What is expected »
In the response, the entries must appear exactly as supplied.

[Records excerpted from a collection]
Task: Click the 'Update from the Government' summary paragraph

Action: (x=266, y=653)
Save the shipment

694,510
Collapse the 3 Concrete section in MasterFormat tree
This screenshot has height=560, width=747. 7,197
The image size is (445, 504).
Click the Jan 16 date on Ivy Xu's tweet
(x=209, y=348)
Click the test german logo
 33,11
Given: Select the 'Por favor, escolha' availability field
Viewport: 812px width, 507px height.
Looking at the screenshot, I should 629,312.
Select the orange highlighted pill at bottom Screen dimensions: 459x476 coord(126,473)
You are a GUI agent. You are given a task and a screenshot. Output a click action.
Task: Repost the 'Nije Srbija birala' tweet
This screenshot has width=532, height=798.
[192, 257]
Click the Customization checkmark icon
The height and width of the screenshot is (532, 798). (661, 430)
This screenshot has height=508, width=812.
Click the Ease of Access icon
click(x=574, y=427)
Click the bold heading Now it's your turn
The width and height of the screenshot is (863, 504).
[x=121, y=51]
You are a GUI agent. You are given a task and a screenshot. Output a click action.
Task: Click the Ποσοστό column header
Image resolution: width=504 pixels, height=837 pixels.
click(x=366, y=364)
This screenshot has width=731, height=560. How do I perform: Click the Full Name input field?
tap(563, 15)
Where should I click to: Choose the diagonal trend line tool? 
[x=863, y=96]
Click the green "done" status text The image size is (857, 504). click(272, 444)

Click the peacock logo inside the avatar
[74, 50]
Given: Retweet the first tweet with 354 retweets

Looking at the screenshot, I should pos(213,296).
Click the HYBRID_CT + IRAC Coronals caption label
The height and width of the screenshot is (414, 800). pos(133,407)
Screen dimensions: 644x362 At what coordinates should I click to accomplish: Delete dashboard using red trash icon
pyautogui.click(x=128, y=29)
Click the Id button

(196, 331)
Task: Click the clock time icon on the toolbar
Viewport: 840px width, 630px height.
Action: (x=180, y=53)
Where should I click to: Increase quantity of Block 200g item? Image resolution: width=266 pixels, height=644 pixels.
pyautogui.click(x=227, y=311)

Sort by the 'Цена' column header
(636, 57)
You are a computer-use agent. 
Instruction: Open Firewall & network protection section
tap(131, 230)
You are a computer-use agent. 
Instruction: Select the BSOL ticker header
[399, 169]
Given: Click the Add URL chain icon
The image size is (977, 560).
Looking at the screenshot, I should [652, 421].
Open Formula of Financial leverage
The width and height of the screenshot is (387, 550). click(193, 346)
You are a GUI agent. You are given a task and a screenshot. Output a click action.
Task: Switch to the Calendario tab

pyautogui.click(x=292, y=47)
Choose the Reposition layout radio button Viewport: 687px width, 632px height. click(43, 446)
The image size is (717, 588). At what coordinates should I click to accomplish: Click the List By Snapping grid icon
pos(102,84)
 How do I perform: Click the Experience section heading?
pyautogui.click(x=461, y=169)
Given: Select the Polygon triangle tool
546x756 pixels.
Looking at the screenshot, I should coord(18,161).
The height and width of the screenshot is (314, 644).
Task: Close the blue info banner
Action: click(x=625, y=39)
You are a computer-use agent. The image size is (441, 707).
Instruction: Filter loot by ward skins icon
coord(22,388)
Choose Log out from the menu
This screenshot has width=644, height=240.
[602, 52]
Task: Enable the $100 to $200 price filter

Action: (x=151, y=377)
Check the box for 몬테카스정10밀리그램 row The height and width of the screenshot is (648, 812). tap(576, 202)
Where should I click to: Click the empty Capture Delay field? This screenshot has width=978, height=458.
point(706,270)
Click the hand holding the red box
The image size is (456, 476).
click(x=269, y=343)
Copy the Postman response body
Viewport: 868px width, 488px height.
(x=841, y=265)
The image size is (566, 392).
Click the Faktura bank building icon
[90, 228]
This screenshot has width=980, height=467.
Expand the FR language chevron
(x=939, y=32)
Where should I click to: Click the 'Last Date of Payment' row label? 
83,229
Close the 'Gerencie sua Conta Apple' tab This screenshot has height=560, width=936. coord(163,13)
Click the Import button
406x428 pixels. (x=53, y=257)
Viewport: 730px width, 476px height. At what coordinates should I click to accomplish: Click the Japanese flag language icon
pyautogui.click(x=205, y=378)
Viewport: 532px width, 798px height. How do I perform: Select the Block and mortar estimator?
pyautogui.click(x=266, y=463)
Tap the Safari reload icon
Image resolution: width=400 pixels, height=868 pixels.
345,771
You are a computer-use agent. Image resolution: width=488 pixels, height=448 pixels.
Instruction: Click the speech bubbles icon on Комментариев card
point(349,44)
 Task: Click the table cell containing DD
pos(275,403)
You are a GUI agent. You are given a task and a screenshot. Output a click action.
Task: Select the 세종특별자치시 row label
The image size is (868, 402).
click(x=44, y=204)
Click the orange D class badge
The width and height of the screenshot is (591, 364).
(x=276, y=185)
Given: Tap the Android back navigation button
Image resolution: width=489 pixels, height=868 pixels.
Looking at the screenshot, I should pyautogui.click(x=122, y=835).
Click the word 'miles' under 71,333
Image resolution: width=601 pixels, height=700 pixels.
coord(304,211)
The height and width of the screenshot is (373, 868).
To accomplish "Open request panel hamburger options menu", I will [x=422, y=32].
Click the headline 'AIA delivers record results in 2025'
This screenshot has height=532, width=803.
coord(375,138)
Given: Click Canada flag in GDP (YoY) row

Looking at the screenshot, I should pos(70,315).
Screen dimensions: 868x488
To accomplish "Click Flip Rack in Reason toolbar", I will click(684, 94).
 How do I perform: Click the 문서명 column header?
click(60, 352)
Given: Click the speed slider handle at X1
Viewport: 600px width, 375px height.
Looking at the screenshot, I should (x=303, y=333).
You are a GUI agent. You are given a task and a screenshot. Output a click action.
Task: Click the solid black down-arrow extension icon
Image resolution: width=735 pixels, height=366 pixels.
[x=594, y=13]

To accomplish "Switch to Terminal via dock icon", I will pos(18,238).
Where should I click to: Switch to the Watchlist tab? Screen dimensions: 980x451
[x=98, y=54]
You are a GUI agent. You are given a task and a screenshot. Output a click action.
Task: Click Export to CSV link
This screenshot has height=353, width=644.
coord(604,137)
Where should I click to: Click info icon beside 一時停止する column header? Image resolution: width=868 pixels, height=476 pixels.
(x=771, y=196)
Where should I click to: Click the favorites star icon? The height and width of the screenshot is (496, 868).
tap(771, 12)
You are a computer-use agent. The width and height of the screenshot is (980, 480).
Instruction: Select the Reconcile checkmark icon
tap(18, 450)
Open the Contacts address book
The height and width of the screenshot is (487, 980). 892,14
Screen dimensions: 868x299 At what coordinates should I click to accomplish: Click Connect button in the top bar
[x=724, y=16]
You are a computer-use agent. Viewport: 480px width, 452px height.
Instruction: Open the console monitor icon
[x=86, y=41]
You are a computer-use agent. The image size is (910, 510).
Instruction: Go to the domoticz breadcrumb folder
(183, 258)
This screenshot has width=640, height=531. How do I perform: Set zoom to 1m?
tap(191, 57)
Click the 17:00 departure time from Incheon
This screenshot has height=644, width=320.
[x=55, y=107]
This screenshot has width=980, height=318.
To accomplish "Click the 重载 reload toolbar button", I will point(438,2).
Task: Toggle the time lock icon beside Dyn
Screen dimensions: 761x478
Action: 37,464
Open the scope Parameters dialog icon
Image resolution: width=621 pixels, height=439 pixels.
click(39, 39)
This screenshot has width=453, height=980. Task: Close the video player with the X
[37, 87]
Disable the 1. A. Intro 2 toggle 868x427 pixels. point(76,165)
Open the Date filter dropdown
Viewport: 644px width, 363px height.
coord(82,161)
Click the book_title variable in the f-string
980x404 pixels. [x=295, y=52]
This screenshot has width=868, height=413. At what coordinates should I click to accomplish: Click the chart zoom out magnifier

Result of this exercise »
Task: Click the 'Update from the Government' summary paragraph

Action: (x=266, y=653)
Save the shipment

694,510
Collapse the 3 Concrete section in MasterFormat tree
This screenshot has height=560, width=747. 7,197
The image size is (445, 504).
Click the Jan 16 date on Ivy Xu's tweet
(x=209, y=348)
Click the test german logo
 33,11
Given: Select the 'Por favor, escolha' availability field
Viewport: 812px width, 507px height.
Looking at the screenshot, I should 629,312.
Select the orange highlighted pill at bottom Screen dimensions: 459x476 coord(126,473)
You are a GUI agent. You are given a task and a screenshot. Output a click action.
Task: Repost the 'Nije Srbija birala' tweet
This screenshot has width=532, height=798.
[192, 257]
Click the Customization checkmark icon
The height and width of the screenshot is (532, 798). (661, 430)
This screenshot has height=508, width=812.
Click the Ease of Access icon
click(x=574, y=427)
Click the bold heading Now it's your turn
The width and height of the screenshot is (863, 504).
[x=121, y=51]
You are a GUI agent. You are given a task and a screenshot. Output a click action.
Task: Click the Ποσοστό column header
Image resolution: width=504 pixels, height=837 pixels.
click(x=366, y=364)
This screenshot has width=731, height=560. How do I perform: Click the Full Name input field?
tap(563, 15)
Where should I click to: Choose the diagonal trend line tool? 
[x=863, y=96]
Click the green "done" status text The image size is (857, 504). click(272, 444)

Click the peacock logo inside the avatar
[74, 50]
Given: Retweet the first tweet with 354 retweets

Looking at the screenshot, I should pos(213,296).
Click the HYBRID_CT + IRAC Coronals caption label
The height and width of the screenshot is (414, 800). pos(133,407)
Screen dimensions: 644x362 At what coordinates should I click to accomplish: Delete dashboard using red trash icon
pyautogui.click(x=128, y=29)
Click the Id button

(196, 331)
Task: Click the clock time icon on the toolbar
Viewport: 840px width, 630px height.
Action: (x=180, y=53)
Where should I click to: Increase quantity of Block 200g item? Image resolution: width=266 pixels, height=644 pixels.
pyautogui.click(x=227, y=311)

Sort by the 'Цена' column header
(636, 57)
You are a computer-use agent. 
Instruction: Open Firewall & network protection section
tap(131, 230)
You are a computer-use agent. 
Instruction: Select the BSOL ticker header
[399, 169]
Given: Click the Add URL chain icon
The image size is (977, 560).
Looking at the screenshot, I should [652, 421].
Open Formula of Financial leverage
The width and height of the screenshot is (387, 550). click(193, 346)
You are a GUI agent. You are given a task and a screenshot. Output a click action.
Task: Switch to the Calendario tab

pyautogui.click(x=292, y=47)
Choose the Reposition layout radio button Viewport: 687px width, 632px height. click(43, 446)
The image size is (717, 588). At what coordinates should I click to accomplish: Click the List By Snapping grid icon
pos(102,84)
 How do I perform: Click the Experience section heading?
pyautogui.click(x=461, y=169)
Given: Select the Polygon triangle tool
546x756 pixels.
Looking at the screenshot, I should coord(18,161).
The height and width of the screenshot is (314, 644).
Task: Close the blue info banner
Action: click(x=625, y=39)
You are a computer-use agent. The image size is (441, 707).
Instruction: Filter loot by ward skins icon
coord(22,388)
Choose Log out from the menu
This screenshot has width=644, height=240.
[602, 52]
Task: Enable the $100 to $200 price filter

Action: (x=151, y=377)
Check the box for 몬테카스정10밀리그램 row The height and width of the screenshot is (648, 812). tap(576, 202)
Where should I click to: Click the empty Capture Delay field? This screenshot has width=978, height=458.
point(706,270)
Click the hand holding the red box
The image size is (456, 476).
click(x=269, y=343)
Copy the Postman response body
Viewport: 868px width, 488px height.
(x=841, y=265)
The image size is (566, 392).
Click the Faktura bank building icon
[90, 228]
This screenshot has width=980, height=467.
Expand the FR language chevron
(x=939, y=32)
Where should I click to: Click the 'Last Date of Payment' row label? 
83,229
Close the 'Gerencie sua Conta Apple' tab This screenshot has height=560, width=936. coord(163,13)
Click the Import button
406x428 pixels. (x=53, y=257)
Viewport: 730px width, 476px height. At what coordinates should I click to accomplish: Click the Japanese flag language icon
pyautogui.click(x=205, y=378)
Viewport: 532px width, 798px height. How do I perform: Select the Block and mortar estimator?
pyautogui.click(x=266, y=463)
Tap the Safari reload icon
Image resolution: width=400 pixels, height=868 pixels.
345,771
You are a computer-use agent. Image resolution: width=488 pixels, height=448 pixels.
Instruction: Click the speech bubbles icon on Комментариев card
point(349,44)
 Task: Click the table cell containing DD
pos(275,403)
You are a GUI agent. You are given a task and a screenshot. Output a click action.
Task: Select the 세종특별자치시 row label
The image size is (868, 402).
click(x=44, y=204)
Click the orange D class badge
The width and height of the screenshot is (591, 364).
(x=276, y=185)
Given: Tap the Android back navigation button
Image resolution: width=489 pixels, height=868 pixels.
Looking at the screenshot, I should pyautogui.click(x=122, y=835).
Click the word 'miles' under 71,333
Image resolution: width=601 pixels, height=700 pixels.
coord(304,211)
The height and width of the screenshot is (373, 868).
To accomplish "Open request panel hamburger options menu", I will [x=422, y=32].
Click the headline 'AIA delivers record results in 2025'
This screenshot has height=532, width=803.
coord(375,138)
Given: Click Canada flag in GDP (YoY) row

Looking at the screenshot, I should pos(70,315).
Screen dimensions: 868x488
To accomplish "Click Flip Rack in Reason toolbar", I will click(684, 94).
 How do I perform: Click the 문서명 column header?
click(60, 352)
Given: Click the speed slider handle at X1
Viewport: 600px width, 375px height.
Looking at the screenshot, I should (x=303, y=333).
You are a GUI agent. You are given a task and a screenshot. Output a click action.
Task: Click the solid black down-arrow extension icon
Image resolution: width=735 pixels, height=366 pixels.
[x=594, y=13]

To accomplish "Switch to Terminal via dock icon", I will pos(18,238).
Where should I click to: Switch to the Watchlist tab? Screen dimensions: 980x451
[x=98, y=54]
You are a GUI agent. You are given a task and a screenshot. Output a click action.
Task: Click Export to CSV link
This screenshot has height=353, width=644.
coord(604,137)
Where should I click to: Click info icon beside 一時停止する column header? Image resolution: width=868 pixels, height=476 pixels.
(x=771, y=196)
Where should I click to: Click the favorites star icon? The height and width of the screenshot is (496, 868).
tap(771, 12)
You are a computer-use agent. The width and height of the screenshot is (980, 480).
Instruction: Select the Reconcile checkmark icon
tap(18, 450)
Open the Contacts address book
The height and width of the screenshot is (487, 980). 892,14
Screen dimensions: 868x299 At what coordinates should I click to accomplish: Click Connect button in the top bar
[x=724, y=16]
You are a computer-use agent. Viewport: 480px width, 452px height.
Instruction: Open the console monitor icon
[x=86, y=41]
You are a computer-use agent. The image size is (910, 510).
Instruction: Go to the domoticz breadcrumb folder
(183, 258)
This screenshot has width=640, height=531. How do I perform: Set zoom to 1m?
tap(191, 57)
Click the 17:00 departure time from Incheon
This screenshot has height=644, width=320.
[x=55, y=107]
This screenshot has width=980, height=318.
To accomplish "Click the 重载 reload toolbar button", I will point(438,2).
Task: Toggle the time lock icon beside Dyn
Screen dimensions: 761x478
Action: 37,464
Open the scope Parameters dialog icon
Image resolution: width=621 pixels, height=439 pixels.
click(39, 39)
This screenshot has width=453, height=980. Task: Close the video player with the X
[37, 87]
Disable the 1. A. Intro 2 toggle 868x427 pixels. point(76,165)
Open the Date filter dropdown
Viewport: 644px width, 363px height.
coord(82,161)
Click the book_title variable in the f-string
980x404 pixels. [x=295, y=52]
This screenshot has width=868, height=413. At what coordinates should I click to accomplish: Click the chart zoom out magnifier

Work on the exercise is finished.